Tristemente memore della tragica esperienza nel ghetto di Cracovia, Polanski racconta l'odissea dell'olocausto in un drammatico crescendo di soprusi, discriminazioni, violenze e crudeli esecuzioni descritte con occhio di spettatore partecipe e disilluso e filtrate attraverso lo sguardo attonito e sgomento del protagonista, il grande pianista polacco Wladyslaw Szpilman, interpretato da Adrien Brody con rara intensità espressiva. Polanski delinea la follia nazista con tratto deciso e asciutto, che non lascia spazio ad inutili autocommiserazioni. 
Descrive anche la presa di coscienza dell’orrore da parte di ufficiali ormai destinati alla resa e consapevoli di aver aderito ad una ideologia aberrante che avrebbe finito per ritorcersi contro di loro in un meccanismo irreversibile.
La dolorosa consapevolezza di aver aderito ad un ideale tragicamente vuoto di significati s'incarna nella figura dell'ufficiale nazista (il capitano Wilm Hosenfeld) che scopre Szpilman ormai ridotto alla stregua di barbone nel suo estremo tentativo di sopravvivere.

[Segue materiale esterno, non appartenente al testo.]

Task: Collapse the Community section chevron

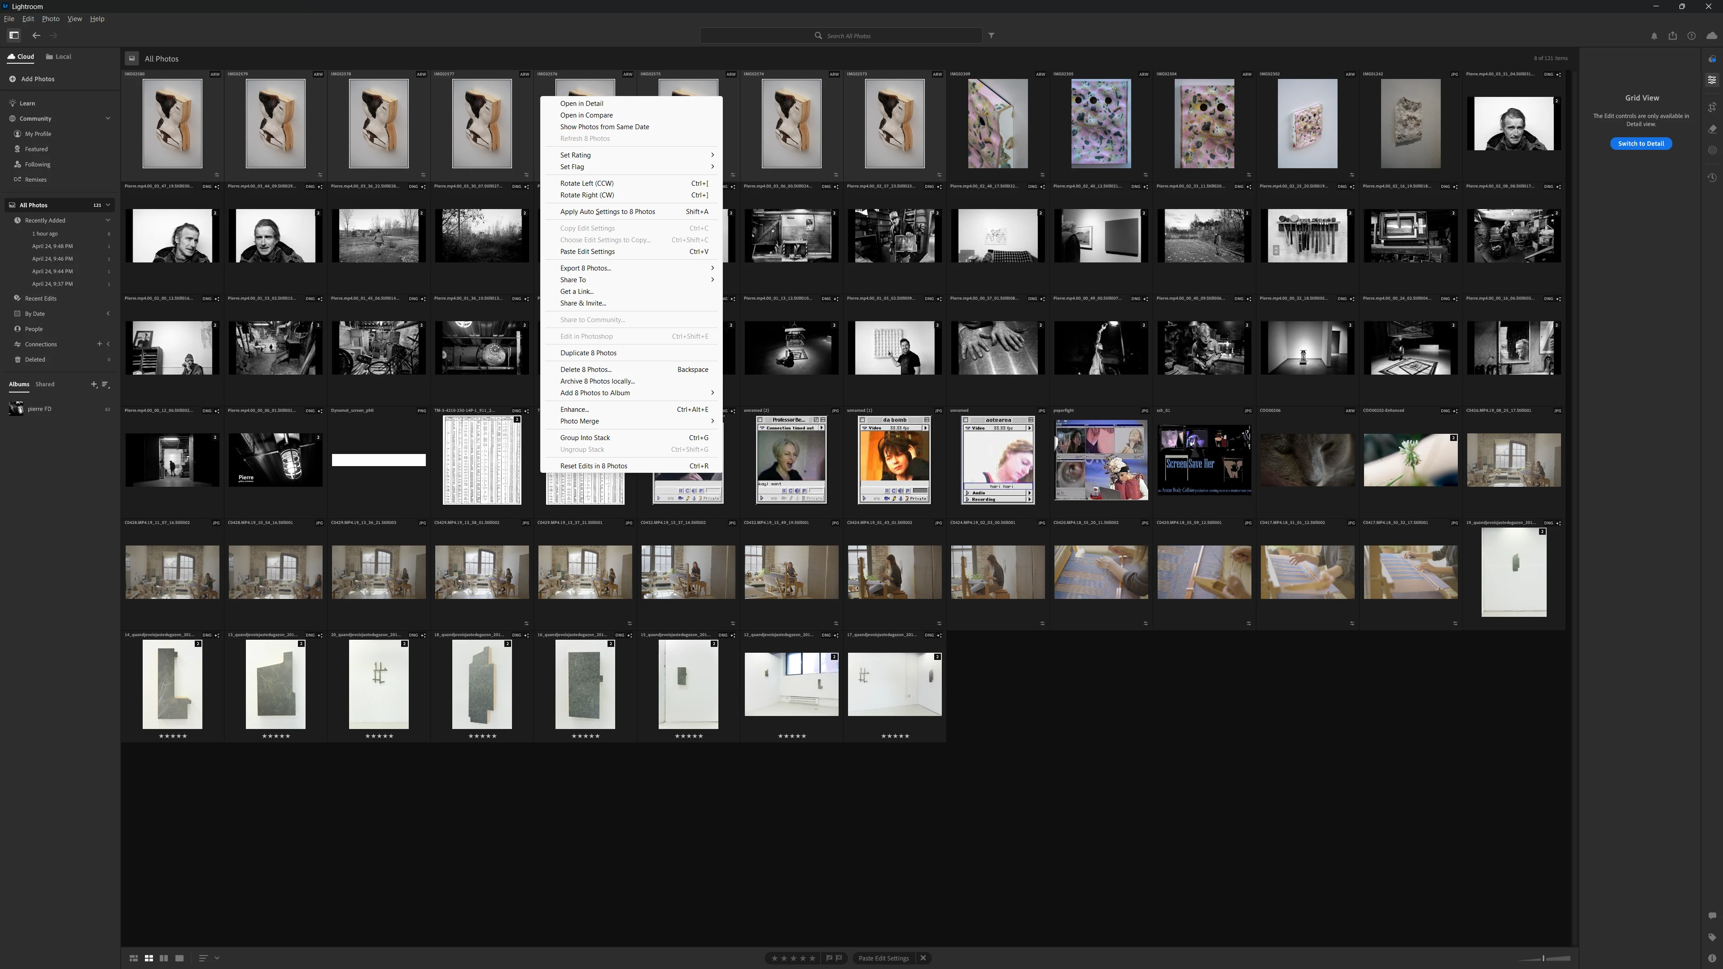Action: [x=108, y=118]
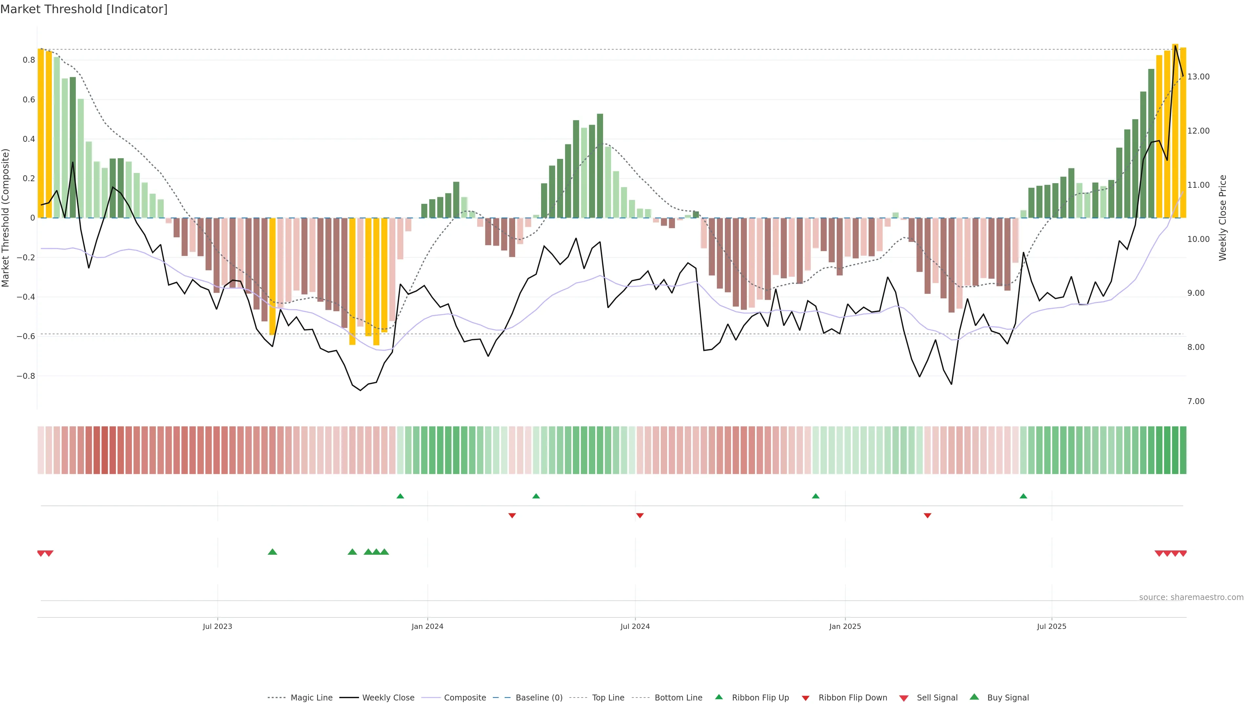1260x709 pixels.
Task: Toggle Baseline (0) legend entry
Action: coord(539,698)
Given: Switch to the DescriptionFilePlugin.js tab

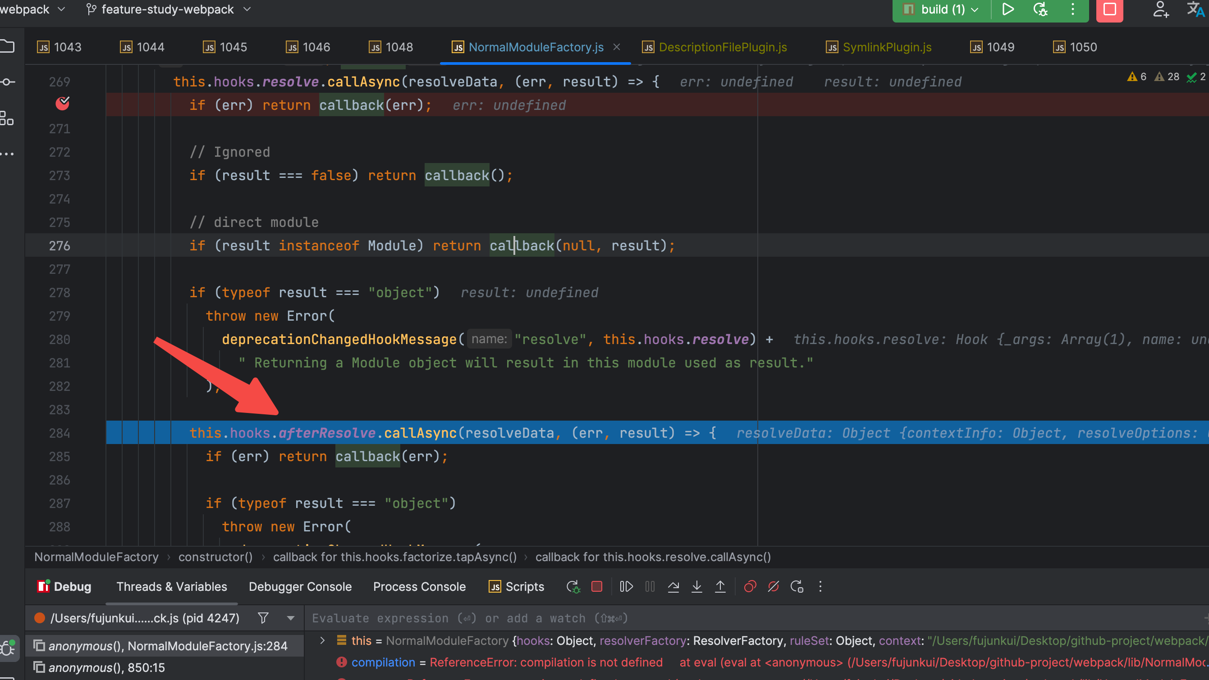Looking at the screenshot, I should [723, 47].
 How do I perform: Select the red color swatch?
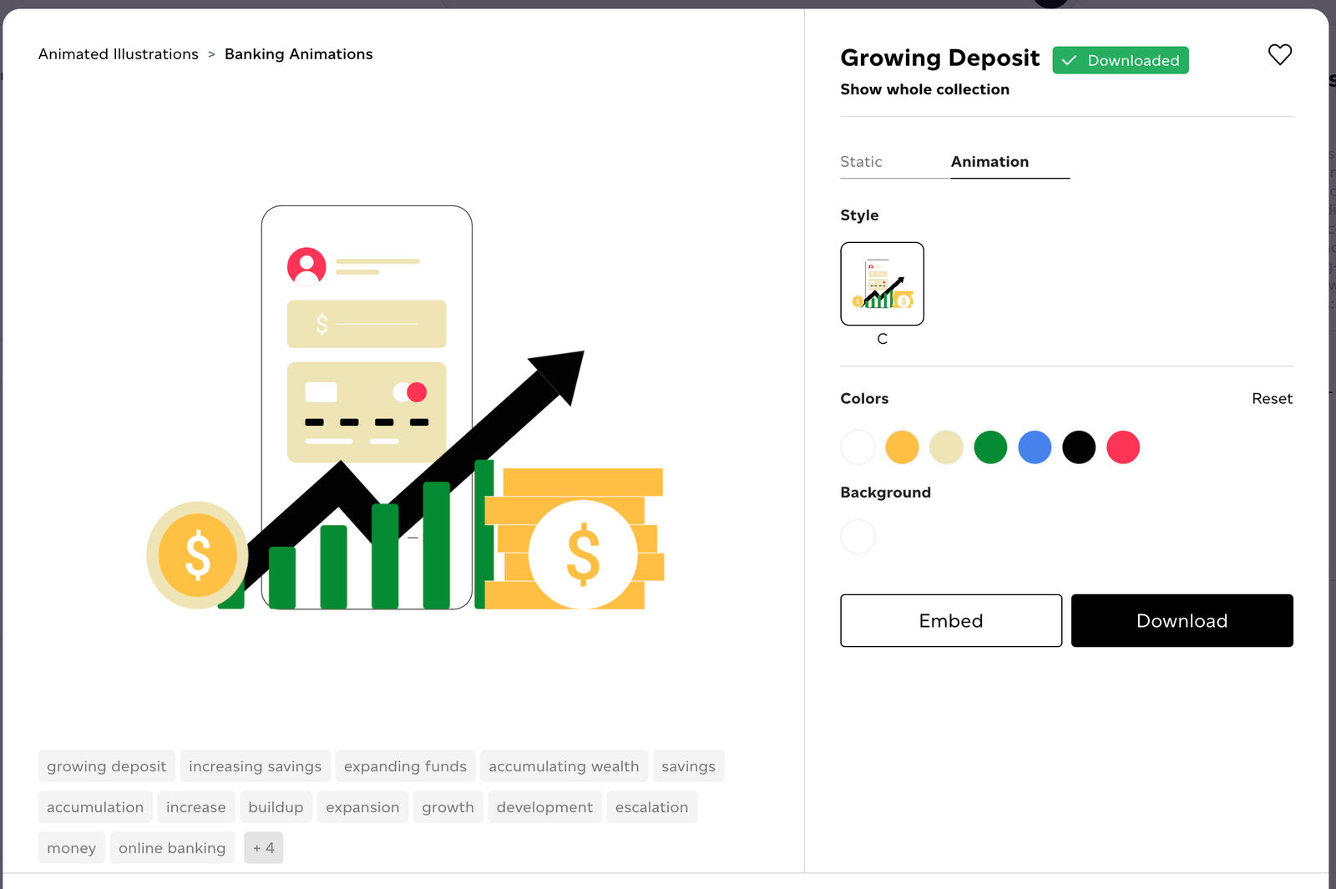[x=1123, y=447]
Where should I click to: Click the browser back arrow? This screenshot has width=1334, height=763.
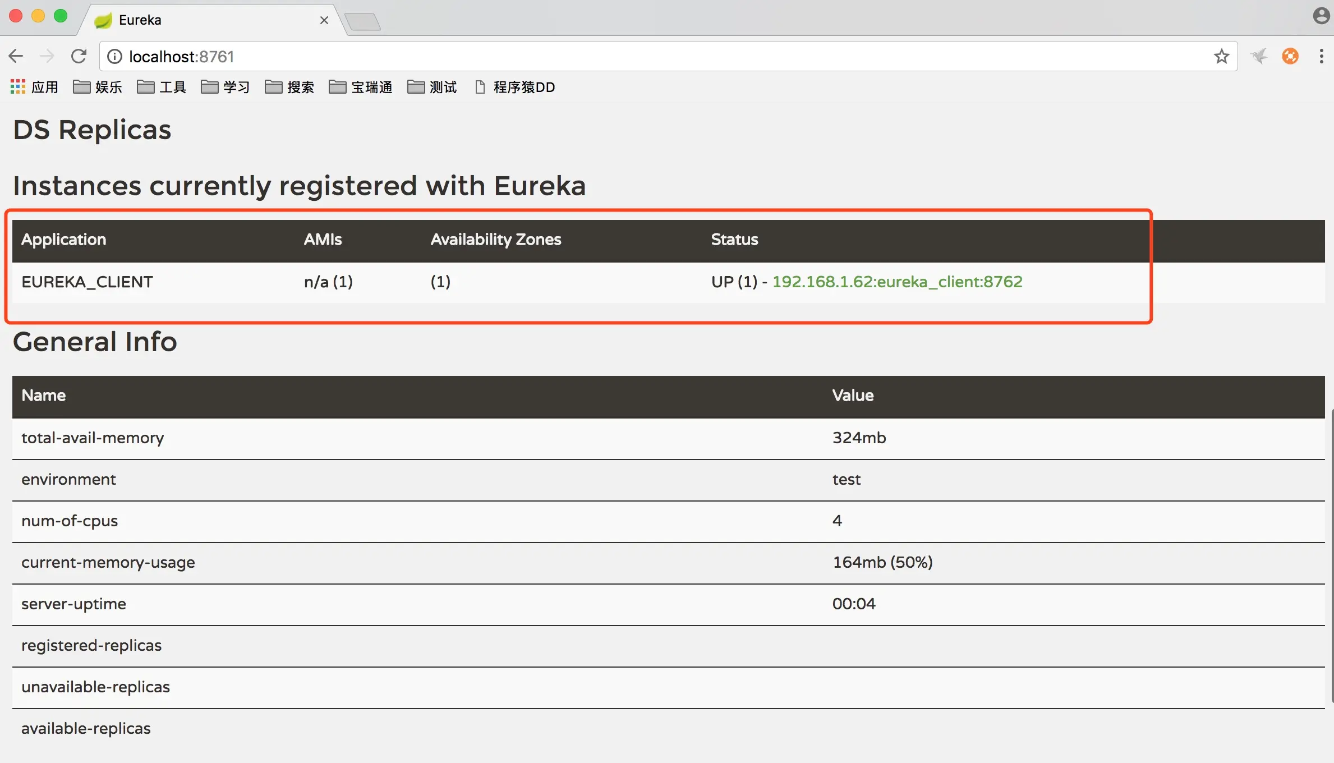16,56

Thomas Kretschmann impersona magnificamente un uomo nauseato e disilluso, consapevole della fine imminente, il quale, superando ogni bieca distorsione imposta dal regime nazista, vede Szpilman finalmente per ciò che è: un essere umano ferocemente depredato della vita e della dignità.
Il vortice di ottusa crudeltà culmina con l'invasione delle truppe sovietiche e con la conseguente deportazione degli stessi ex ufficiali nazisti, rinchiusi a loro volta in ghetti prima di essere allontanati.
Come in un cerchio perfetto, il racconto inizia e finisce con l'immagine di Szpilman seduto al pianoforte. Ma tra le due sequenze si dipana una storia di orrore e violenza, la lotta disperata per la sopravvivenza e la paura di essere braccato senza via di scampo, la scia di un dolore che lascia il segno come una cicatrice indelebile sul corpo, nella mente e nell'anima e che non potrà mai essere rimossa.

E allora, il pianista che intona la Polonaise non sarà più lo stesso che suonava alla radio di Varsavia prima dell'olocausto e una lacrima silenziosa solcherà lentamente ma inesorabilmente il suo volto.